The fire got going really strong and the flames were licking up thru the flue.

I started noticing a hissing noise, and it turned into a boiling liquid noise. sounded just like a big frying pan full of cooking oil being boiled real hard on top of a stove; only it was somewhere inside my fireplace insert area.

At first I thought maybe it was all the water from the ice, snow, and green wood I was burning; then I wondered if it might instead be that the creosote in the chimney had turned liquid and was dripping down & boilding/burning inside. I also wondered if maybe I'd put too much diesel in, and maybe the boiling sound was the excess liquid fuel sizzling on the bottom of the stove's plate steel belly.


Does creosote do that (turn to liquid)? I've never had that problem before. I closed the flue and cut off the air supply reql quick and the boiling sound went away; then I ended up finally just letting the fire die out because it wasn't hot enough to keep the wood burning, and I didn't want a chimney fire.

Thought I'd ask about the "liquid creosote" thing. Thanks.


----------



## Mike PA (Jan 26, 2011)

Two things: Green/ wet wood hisses when burned. You can hear the hiss pretty easily. Second, creosote will make a noise as it heats up and cooks or burns off. Sort of a crackling noise, kind of like rice crispies in milk. It may sound like small pebbles or stone landing on a steel plate. I think the sound you described is the creosote heating up, but not necesarily burning. 

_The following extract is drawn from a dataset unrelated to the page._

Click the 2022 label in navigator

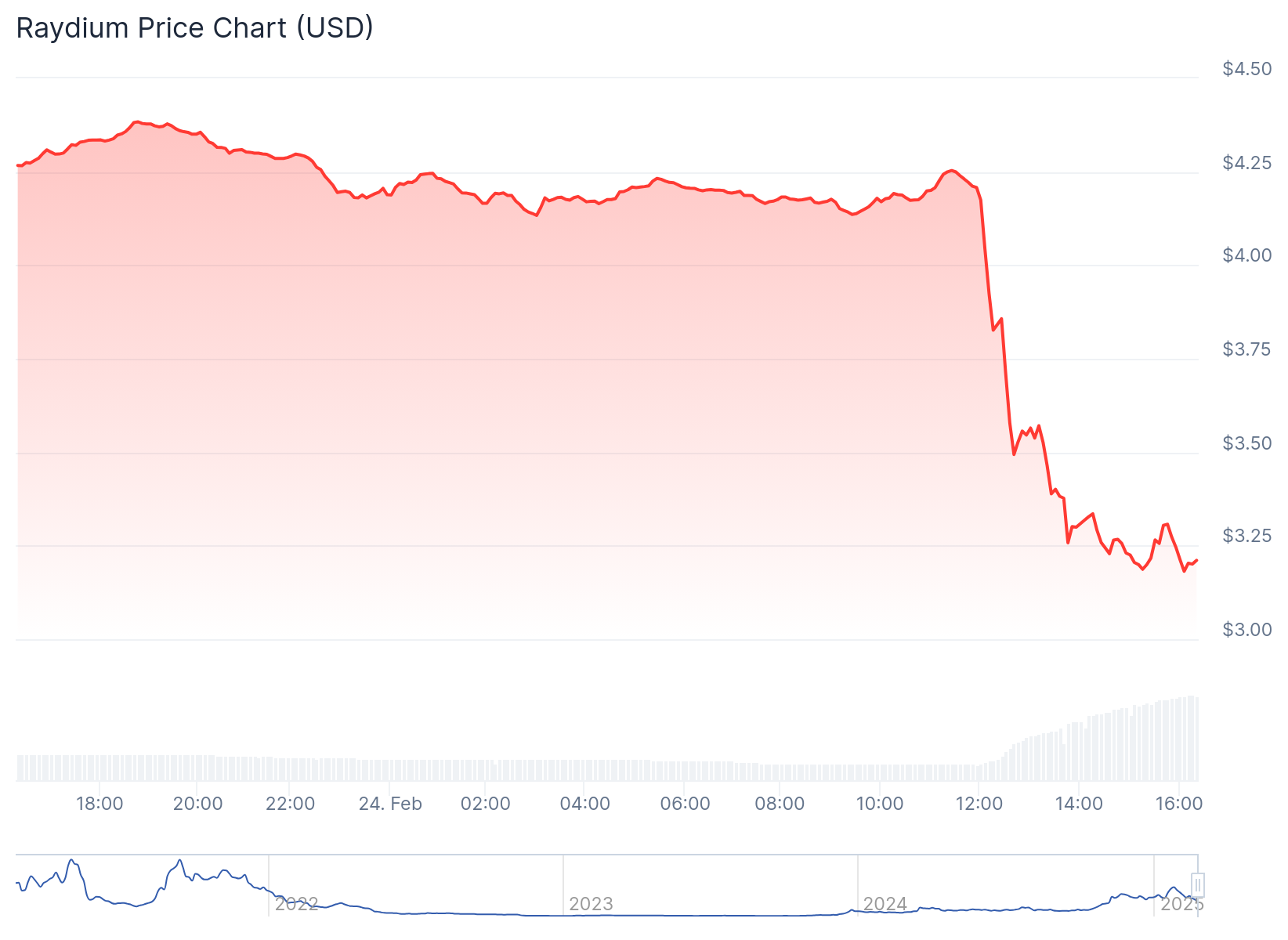click(296, 904)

A true chimney fire sounds more like a jet at take-off and the draft up your fireplace woul dbe tremendous.


----------



## CrappieKeith (Jan 26, 2011)

Whatever it was I'd be brushing out that flue pipe.


----------



## 1harlowr (Jan 26, 2011)

CrappieKeith said:


> Whatever it was I'd be brushing out that flue pipe.


 
:good:


----------



## CrappieKeith (Jan 26, 2011)

...too add...please stop burning green wood. Stop using diesel to light it. Drywood lights so much easier and it gives you so much more heat.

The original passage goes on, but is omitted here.